Os dados produzidos sobre mobilidade no Rio contemplam a questão racial?
Com relação a este aspecto, considero importante reforçar a importância do Censo, que tem sua realização ameaçada de suspensão hoje pelo Governo Federal. Ele é a principal ferramenta para captação de dados que orientam pesquisas e investimentos. Tem que ter censo em 2021. Não pode ser adiado. Num cenário em que sua realização esteja garantida, temos que exigir que componentes de raça sejam investigados. A nível local, as prefeituras têm uma dificuldade muito grande de organizar dados de oferta de serviço público, disponibilizá-los e fazer recortes raciais. Às vezes, é difícil de conseguir até por meio de Lei de Acesso à Informação. Essa cultura de sigilo precisa acabar para entendermos melhor a realidade dos municípios.
Por último, que soluções podem ajudar a mudar o cenário atual?
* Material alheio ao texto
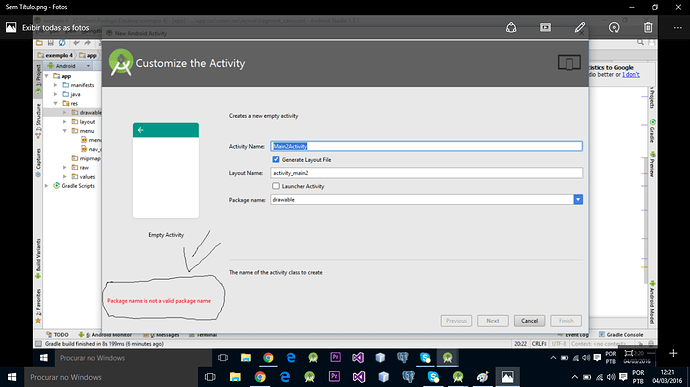This screenshot has width=690, height=387.
Task: Click the Photos delete trash icon
Action: coord(648,27)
Vejo o mototáxi como um bom exemplo de uma solução desenvolvida para um problema específico nas comunidades do Rio. Muitas vezes, estes locais só contam com transporte público até a entrada, o que forçaria idosos a andar à pé distâncias de 1 quilômetro ou mais se não houvesse o serviço prestado pelas motos. Seria legal também ver ativistas criarem mais faixas para ciclistas, estacionamentos para bicicletas e outras soluções de urbanismo tático. Essas ações têm o poder de criar espaços seguros para o transporte ativo e provocar o Estado a desenvolver políticas cabíveis. Direito à cidade não é só acessar serviços, mas reinventar o urbano. Por fim, creio que precisamos questionar o modelo de financiamento do transporte público que temos em nossas cidades. Hoje, ele é baseado na tarifa, o que estimula que os preços sejam altos e gera crises quando o número de usuários cai. Não é vantajoso nem para os empresários nem para os passageiros. É necessário irmos por outro caminho, com mais controle e transparência. Isso é fundamental para transformações mais estruturais no tipo de mobilidade que temos e cidades mais justas do ponto de vista social e racial.